Your task → Every line from the one with "Given: Select the E01 evidence image format" to the end of the entries, both included, is to be copied exactly; the other lines stay out.

Data for this task →
____
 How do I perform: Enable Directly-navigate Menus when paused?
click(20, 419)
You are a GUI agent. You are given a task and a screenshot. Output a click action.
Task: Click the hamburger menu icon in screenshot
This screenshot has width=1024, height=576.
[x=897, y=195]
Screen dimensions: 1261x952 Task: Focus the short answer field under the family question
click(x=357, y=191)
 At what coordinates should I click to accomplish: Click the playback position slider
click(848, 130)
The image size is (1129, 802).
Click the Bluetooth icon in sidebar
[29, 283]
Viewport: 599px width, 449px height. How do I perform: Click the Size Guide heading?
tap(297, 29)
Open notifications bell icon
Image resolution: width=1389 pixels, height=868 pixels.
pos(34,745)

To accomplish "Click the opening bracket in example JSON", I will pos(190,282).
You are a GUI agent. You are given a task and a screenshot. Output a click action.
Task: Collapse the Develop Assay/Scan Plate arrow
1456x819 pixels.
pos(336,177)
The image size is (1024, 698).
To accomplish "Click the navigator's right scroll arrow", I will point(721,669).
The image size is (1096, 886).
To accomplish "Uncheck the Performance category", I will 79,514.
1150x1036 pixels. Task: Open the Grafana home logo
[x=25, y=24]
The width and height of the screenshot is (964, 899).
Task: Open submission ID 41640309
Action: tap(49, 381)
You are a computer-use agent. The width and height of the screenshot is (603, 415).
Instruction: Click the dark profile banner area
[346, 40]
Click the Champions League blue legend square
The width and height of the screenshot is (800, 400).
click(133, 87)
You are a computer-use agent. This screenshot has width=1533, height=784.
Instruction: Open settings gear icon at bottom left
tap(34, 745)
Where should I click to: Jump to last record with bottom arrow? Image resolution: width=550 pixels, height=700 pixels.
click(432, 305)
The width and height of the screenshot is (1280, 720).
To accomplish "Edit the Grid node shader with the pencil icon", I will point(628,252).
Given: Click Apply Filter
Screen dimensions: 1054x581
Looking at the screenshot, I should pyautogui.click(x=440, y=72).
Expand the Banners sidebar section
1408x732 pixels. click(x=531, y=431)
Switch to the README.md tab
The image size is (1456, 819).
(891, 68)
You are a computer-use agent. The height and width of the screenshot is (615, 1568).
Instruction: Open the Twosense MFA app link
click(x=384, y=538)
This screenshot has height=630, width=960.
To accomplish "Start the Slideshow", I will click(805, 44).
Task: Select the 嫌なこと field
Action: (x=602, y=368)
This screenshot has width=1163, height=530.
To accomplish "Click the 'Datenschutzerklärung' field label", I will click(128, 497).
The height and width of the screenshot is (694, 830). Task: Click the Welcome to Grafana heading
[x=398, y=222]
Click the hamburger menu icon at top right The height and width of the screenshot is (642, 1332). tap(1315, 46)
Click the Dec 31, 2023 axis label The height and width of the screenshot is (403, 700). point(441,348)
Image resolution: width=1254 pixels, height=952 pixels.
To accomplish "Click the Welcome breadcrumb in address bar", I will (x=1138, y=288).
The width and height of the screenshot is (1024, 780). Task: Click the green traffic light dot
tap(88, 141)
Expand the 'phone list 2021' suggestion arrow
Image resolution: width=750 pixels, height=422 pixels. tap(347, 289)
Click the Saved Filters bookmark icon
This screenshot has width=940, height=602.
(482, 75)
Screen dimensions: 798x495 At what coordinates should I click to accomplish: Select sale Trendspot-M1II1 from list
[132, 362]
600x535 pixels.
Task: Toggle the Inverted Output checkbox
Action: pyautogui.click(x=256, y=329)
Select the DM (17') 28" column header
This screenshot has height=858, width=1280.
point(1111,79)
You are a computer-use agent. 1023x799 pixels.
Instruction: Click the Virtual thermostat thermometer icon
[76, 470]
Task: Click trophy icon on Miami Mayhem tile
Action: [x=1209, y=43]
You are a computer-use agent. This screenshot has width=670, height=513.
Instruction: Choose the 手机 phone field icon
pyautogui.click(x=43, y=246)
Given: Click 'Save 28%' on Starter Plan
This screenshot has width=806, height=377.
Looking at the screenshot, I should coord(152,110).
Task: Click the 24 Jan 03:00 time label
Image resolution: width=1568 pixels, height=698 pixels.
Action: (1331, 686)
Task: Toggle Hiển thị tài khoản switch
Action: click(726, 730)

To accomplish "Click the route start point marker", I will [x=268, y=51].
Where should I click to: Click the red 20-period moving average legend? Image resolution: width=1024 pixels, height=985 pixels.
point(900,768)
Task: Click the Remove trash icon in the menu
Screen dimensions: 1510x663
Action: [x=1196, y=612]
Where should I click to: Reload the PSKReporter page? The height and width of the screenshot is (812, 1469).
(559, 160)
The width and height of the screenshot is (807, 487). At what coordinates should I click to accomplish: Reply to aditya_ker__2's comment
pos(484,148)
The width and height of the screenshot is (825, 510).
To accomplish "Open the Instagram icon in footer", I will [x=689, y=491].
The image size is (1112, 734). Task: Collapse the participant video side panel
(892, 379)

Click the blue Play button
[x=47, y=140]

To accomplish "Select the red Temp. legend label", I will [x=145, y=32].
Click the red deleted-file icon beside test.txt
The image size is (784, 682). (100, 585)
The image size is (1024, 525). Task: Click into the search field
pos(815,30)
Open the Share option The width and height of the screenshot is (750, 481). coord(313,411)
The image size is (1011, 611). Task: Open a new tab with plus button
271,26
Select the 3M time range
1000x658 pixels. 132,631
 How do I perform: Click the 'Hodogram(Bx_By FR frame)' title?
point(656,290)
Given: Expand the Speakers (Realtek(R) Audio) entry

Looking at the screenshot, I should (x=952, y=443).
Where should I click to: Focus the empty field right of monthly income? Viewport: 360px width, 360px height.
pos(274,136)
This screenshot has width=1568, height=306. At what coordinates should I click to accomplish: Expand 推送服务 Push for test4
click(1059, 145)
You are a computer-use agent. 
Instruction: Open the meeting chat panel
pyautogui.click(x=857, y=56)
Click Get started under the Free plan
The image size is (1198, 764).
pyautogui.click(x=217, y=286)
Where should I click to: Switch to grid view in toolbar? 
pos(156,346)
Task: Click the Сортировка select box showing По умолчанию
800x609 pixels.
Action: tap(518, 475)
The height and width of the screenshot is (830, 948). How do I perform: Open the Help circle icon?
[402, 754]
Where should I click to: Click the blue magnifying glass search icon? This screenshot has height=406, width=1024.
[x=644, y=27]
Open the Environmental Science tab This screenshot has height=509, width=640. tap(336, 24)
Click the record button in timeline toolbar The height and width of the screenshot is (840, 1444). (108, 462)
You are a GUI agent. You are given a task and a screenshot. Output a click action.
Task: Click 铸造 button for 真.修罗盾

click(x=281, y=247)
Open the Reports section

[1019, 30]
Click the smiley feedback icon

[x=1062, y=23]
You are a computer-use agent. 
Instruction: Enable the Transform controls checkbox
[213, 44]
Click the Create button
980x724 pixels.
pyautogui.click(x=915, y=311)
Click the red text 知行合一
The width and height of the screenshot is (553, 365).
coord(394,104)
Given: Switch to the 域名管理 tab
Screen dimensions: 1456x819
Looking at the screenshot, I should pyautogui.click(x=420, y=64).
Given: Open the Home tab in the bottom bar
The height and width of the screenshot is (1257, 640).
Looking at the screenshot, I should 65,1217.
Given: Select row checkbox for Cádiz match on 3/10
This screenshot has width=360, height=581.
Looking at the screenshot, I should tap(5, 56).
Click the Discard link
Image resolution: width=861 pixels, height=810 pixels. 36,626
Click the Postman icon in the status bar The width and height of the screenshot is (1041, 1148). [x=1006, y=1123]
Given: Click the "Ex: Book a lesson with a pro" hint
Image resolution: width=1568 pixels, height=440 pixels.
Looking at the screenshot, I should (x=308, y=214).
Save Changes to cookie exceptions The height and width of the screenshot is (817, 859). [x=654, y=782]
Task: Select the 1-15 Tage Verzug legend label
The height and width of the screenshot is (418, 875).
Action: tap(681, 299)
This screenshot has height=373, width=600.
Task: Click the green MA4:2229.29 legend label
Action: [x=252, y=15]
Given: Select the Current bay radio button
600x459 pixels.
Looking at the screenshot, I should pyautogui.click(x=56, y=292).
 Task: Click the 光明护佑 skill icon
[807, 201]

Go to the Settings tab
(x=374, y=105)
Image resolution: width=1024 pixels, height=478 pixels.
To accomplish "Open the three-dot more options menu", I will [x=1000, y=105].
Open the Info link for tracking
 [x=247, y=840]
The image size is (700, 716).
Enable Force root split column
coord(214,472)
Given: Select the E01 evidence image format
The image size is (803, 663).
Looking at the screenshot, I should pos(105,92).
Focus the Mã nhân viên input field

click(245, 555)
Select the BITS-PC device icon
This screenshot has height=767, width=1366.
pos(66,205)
____
Your response →
Given: Select the E01 evidence image format
The image size is (803, 663).
Looking at the screenshot, I should pos(105,92).
Focus the Mã nhân viên input field

click(245, 555)
Select the BITS-PC device icon
This screenshot has height=767, width=1366.
pos(66,205)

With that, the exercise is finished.